• **Work item**
Would you copy, word for word, each line from the one with "Bookmark this Bitcoin Up or Down market" to the end of the listing below, skipping all pictures?

• **Available data**
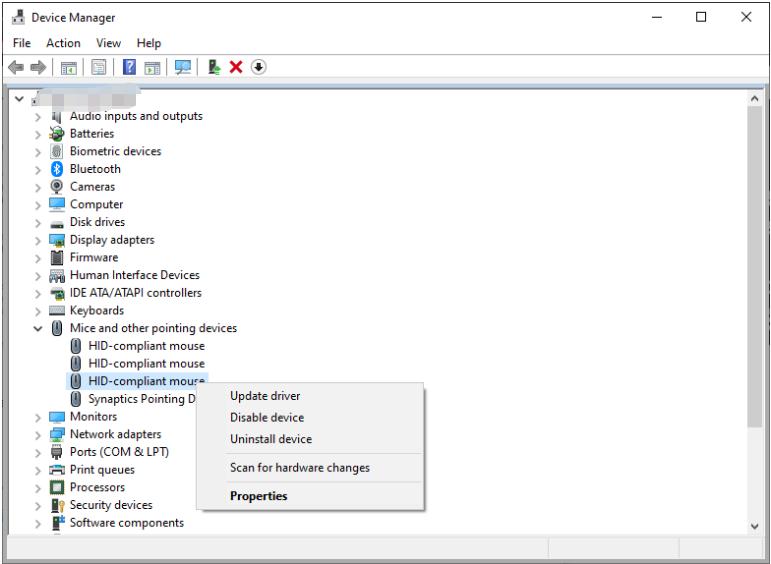The image size is (771, 564).
Task: Collapse the Mice and other pointing devices node
Action: tap(38, 328)
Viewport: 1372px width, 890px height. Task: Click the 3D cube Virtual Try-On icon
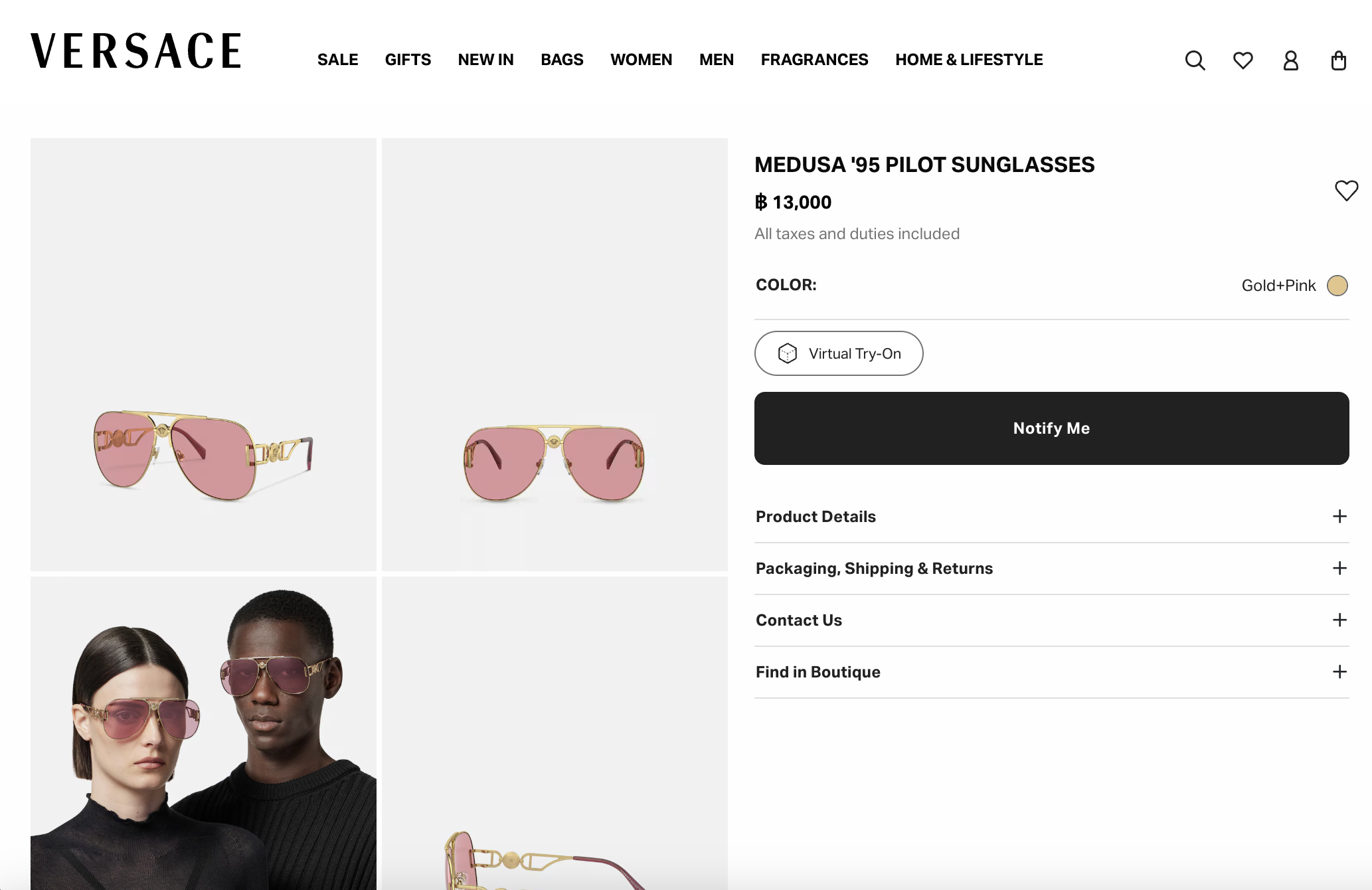point(788,353)
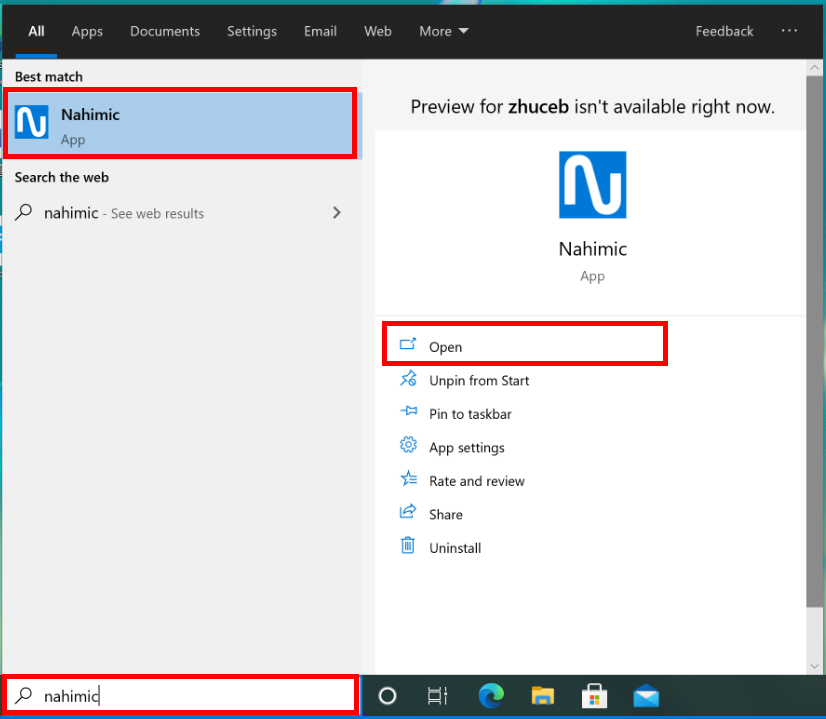826x719 pixels.
Task: Open the Nahimic app
Action: pos(445,347)
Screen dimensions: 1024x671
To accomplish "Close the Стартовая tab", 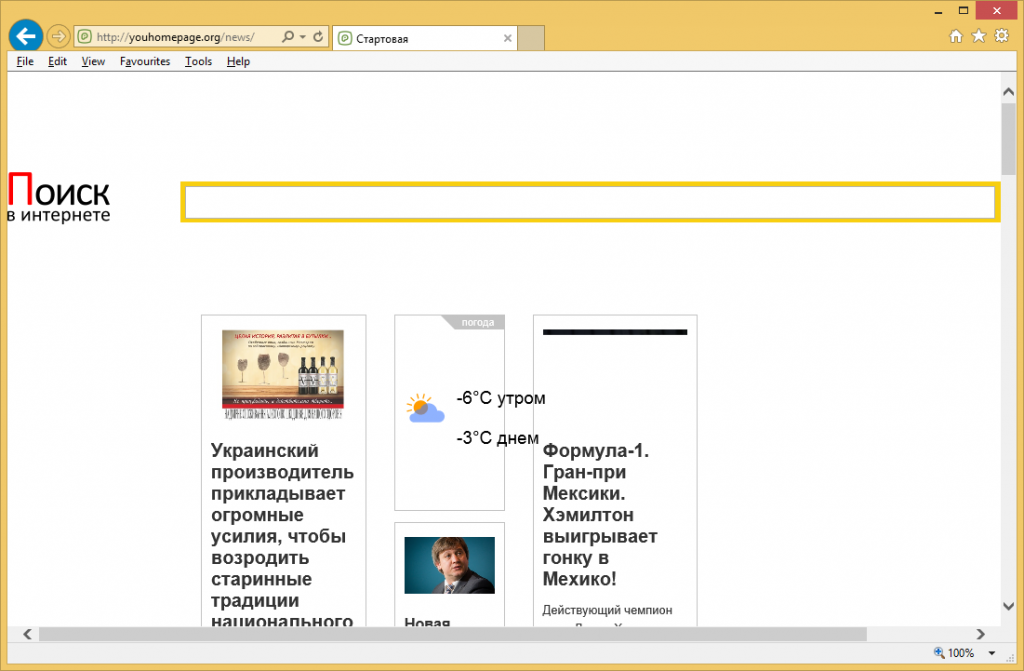I will pyautogui.click(x=508, y=38).
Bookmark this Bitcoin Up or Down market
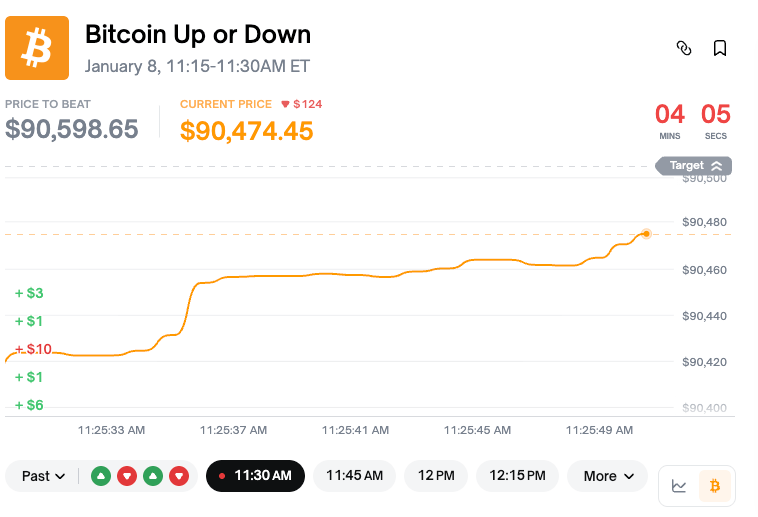Screen dimensions: 758x517 pyautogui.click(x=719, y=48)
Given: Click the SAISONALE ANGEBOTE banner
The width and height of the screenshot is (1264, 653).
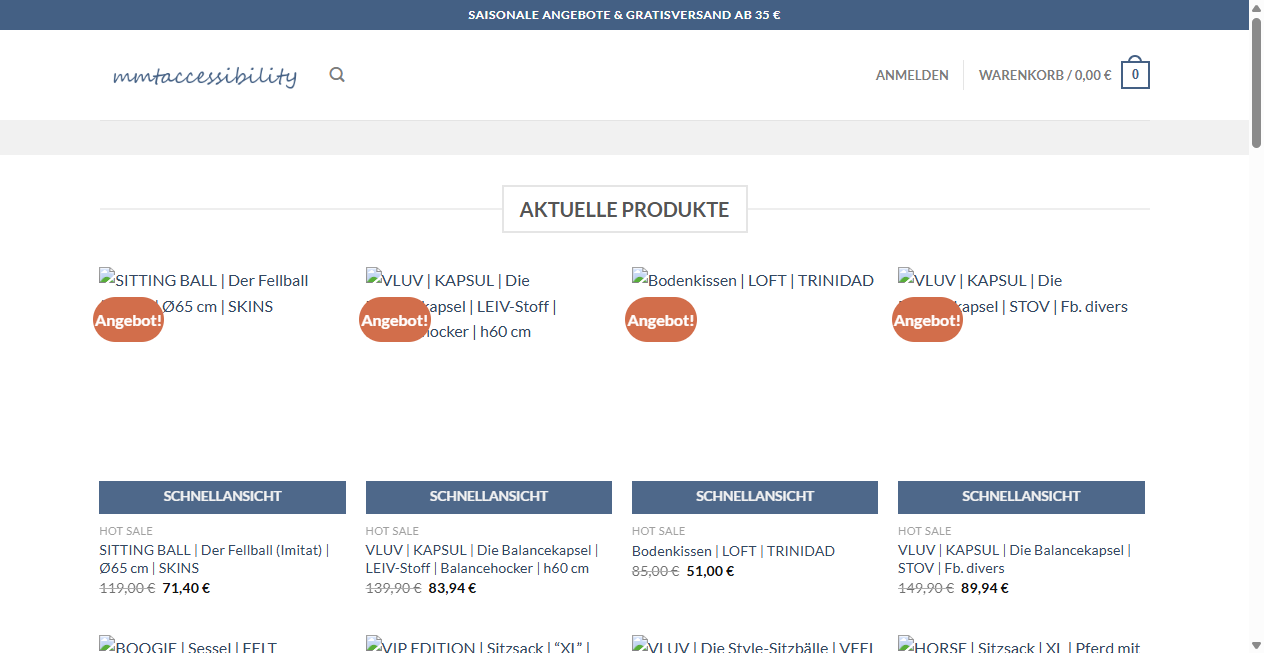Looking at the screenshot, I should [624, 14].
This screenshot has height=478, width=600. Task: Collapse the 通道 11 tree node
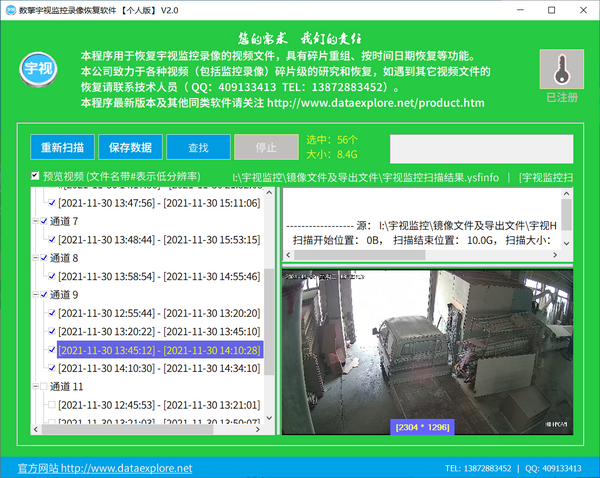tap(33, 386)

• **Answer for this exercise**
Bookmark this Bitcoin Up or Down market
Screen dimensions: 758x517 pyautogui.click(x=719, y=48)
Given: Click the SAISONALE ANGEBOTE banner
The width and height of the screenshot is (1264, 653).
Looking at the screenshot, I should [624, 14].
This screenshot has height=478, width=600. Task: Collapse the 通道 11 tree node
tap(33, 386)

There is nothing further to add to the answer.